• [TEXT PASSAGE]
>>>>>
Burhan, who was appointed as al-Bashir’s chief of staff and head of the ground forces in February, is expected to speak to the nation on Saturday.

Al Jazeera’s Hiba Morgan reporting from Khartoum said the demonstrators “have been very clear that their desire is to see Sudan led by a civilian government. Not one led by the military.”

While it’s not clear whether Burhan will hand power to a civilian leader she said protesters might be more receptive to Burhan than his predecessors.

“Most people are hopeful because Abdel Fattah [Burhan] is not from the ruling party. He also does not have any political affiliation. He doesn’t have the same tainted history as Omar al-Bashir and Awad Ibn Auf. Both were accused of war crimes in the region of Darfur,” she said.

Hajooj Kuka, an activist, said removing al-Bashir and his allies was the first step to meeting the demands of the protesters.

“We expect after everything settles down to have whoever that committed a crime to be punished. And that should include anyone who has been part of this regime that has committed a crime. It could take a while but we need to have justice,” Kuka told Al Jazeera.
<<<<<
• [SHORT PROBLEM 1] According to the Sudan news passage, when is Burhan expected to speak to the nation?

• [SUPPLIED ENTRIES]
>>>>>
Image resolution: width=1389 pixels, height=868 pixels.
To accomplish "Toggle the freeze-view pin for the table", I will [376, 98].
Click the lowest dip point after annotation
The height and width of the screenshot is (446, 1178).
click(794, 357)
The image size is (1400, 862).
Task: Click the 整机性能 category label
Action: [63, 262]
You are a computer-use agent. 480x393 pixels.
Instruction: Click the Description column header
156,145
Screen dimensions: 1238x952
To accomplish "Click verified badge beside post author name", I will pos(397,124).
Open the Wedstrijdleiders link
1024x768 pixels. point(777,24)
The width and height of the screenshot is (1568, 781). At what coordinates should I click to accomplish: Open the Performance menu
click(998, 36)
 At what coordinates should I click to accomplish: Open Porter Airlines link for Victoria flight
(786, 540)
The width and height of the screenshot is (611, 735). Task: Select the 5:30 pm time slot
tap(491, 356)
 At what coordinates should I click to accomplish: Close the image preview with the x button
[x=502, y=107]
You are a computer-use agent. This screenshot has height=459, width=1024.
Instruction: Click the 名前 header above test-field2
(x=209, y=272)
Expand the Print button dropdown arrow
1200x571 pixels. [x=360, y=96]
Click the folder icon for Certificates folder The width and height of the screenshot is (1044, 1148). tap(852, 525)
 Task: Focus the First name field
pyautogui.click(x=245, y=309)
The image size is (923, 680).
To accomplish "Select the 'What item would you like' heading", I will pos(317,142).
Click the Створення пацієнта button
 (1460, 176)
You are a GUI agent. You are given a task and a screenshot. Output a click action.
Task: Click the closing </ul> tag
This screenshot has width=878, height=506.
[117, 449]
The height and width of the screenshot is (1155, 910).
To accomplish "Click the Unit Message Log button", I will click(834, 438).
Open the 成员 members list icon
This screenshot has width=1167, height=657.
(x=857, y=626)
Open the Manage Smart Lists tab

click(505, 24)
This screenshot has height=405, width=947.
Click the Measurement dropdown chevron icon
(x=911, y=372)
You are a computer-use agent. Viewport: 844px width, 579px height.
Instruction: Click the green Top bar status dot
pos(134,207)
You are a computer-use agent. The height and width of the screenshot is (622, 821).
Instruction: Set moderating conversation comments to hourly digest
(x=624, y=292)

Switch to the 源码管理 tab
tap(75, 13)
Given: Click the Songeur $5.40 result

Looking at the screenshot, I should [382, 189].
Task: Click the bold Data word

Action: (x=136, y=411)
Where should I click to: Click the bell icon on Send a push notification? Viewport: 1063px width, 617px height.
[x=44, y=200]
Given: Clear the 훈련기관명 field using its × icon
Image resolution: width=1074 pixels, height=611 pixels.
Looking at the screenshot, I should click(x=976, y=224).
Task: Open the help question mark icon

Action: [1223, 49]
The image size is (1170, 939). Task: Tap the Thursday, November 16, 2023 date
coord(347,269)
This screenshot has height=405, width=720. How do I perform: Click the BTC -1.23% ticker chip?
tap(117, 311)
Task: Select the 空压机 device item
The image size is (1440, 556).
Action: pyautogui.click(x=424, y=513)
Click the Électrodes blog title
<<<<<
• [SHORT PROBLEM 2] Reproduce the records verbatim, beginning at the line that contains "Task: Click the bold Data word" and stopping after the final line of the records.

• [SOLUTION 1] On Saturday.

• [SOLUTION 2]
Task: Click the bold Data word

Action: (x=136, y=411)
Where should I click to: Click the bell icon on Send a push notification? Viewport: 1063px width, 617px height.
[x=44, y=200]
Given: Clear the 훈련기관명 field using its × icon
Image resolution: width=1074 pixels, height=611 pixels.
Looking at the screenshot, I should click(x=976, y=224).
Task: Open the help question mark icon

Action: [1223, 49]
The image size is (1170, 939). Task: Tap the Thursday, November 16, 2023 date
coord(347,269)
This screenshot has height=405, width=720. How do I perform: Click the BTC -1.23% ticker chip?
tap(117, 311)
Task: Select the 空压机 device item
The image size is (1440, 556).
Action: pyautogui.click(x=424, y=513)
Click the Électrodes blog title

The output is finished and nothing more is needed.